WORK TO BE COMPLETED: Count up every line of the data in which "filter" occurs. The reply is one number and nothing more.

══ DATA TO USE

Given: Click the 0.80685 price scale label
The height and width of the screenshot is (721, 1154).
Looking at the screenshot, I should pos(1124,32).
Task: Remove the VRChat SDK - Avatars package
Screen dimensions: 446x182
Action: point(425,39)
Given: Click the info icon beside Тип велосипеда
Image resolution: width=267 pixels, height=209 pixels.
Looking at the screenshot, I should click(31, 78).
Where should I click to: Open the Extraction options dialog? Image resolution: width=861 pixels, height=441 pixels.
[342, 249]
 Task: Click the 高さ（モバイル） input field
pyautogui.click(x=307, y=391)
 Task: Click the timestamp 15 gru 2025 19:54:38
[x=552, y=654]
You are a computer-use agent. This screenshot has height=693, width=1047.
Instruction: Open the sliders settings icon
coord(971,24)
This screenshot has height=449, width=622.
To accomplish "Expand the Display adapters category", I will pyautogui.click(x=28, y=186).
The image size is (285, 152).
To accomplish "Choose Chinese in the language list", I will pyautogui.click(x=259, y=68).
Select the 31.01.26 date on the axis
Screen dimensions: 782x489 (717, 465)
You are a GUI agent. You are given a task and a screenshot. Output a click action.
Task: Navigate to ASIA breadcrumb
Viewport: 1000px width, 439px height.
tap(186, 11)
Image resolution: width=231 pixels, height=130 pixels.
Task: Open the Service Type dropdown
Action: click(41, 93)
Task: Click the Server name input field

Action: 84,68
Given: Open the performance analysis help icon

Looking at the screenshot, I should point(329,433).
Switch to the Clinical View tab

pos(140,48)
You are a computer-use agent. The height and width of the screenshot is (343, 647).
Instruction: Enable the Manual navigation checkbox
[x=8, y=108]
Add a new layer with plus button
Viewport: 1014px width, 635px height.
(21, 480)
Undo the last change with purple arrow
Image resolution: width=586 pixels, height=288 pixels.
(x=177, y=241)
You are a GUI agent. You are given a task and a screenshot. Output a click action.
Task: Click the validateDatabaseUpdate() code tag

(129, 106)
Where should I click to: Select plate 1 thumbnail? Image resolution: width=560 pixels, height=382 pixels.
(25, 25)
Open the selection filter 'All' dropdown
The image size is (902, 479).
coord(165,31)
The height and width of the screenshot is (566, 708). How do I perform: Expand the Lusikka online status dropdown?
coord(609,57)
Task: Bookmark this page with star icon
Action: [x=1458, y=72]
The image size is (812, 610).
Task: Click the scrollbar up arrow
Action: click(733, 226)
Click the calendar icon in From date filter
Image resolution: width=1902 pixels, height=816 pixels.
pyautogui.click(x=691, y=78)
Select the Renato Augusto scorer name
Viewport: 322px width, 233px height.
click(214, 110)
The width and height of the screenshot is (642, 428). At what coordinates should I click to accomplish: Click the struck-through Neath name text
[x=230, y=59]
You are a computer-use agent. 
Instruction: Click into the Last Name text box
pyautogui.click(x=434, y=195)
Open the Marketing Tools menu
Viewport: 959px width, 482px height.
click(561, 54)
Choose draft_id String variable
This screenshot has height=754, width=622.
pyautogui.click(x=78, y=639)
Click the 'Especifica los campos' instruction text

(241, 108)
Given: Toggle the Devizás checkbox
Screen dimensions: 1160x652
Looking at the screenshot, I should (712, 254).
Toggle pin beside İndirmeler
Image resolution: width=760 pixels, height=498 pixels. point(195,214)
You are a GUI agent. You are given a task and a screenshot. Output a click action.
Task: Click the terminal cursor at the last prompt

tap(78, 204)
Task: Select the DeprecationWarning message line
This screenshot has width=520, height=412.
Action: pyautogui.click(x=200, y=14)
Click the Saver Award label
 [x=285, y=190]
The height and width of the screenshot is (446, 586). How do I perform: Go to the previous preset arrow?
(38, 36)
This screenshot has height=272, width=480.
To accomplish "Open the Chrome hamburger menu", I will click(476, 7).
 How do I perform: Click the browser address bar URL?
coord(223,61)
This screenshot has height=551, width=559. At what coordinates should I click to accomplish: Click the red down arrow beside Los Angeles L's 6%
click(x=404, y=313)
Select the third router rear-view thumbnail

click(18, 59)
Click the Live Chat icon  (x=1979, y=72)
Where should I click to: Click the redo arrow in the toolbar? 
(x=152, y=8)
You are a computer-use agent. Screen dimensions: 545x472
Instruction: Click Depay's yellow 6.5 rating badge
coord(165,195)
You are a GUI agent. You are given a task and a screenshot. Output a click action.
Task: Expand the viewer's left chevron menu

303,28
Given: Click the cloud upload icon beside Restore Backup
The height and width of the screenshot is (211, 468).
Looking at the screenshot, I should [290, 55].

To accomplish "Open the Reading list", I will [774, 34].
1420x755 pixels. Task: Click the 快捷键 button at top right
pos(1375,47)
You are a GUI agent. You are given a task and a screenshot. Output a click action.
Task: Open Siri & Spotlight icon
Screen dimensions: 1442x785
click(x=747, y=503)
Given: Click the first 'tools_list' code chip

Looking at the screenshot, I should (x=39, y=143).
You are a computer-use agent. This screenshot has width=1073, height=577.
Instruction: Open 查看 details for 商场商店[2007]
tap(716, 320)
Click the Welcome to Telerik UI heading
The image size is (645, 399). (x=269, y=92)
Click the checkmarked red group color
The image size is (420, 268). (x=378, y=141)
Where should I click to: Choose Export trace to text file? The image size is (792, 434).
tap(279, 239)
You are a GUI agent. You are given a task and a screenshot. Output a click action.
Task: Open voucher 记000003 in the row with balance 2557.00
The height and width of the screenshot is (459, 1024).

════

EXERCISE RESULT: 2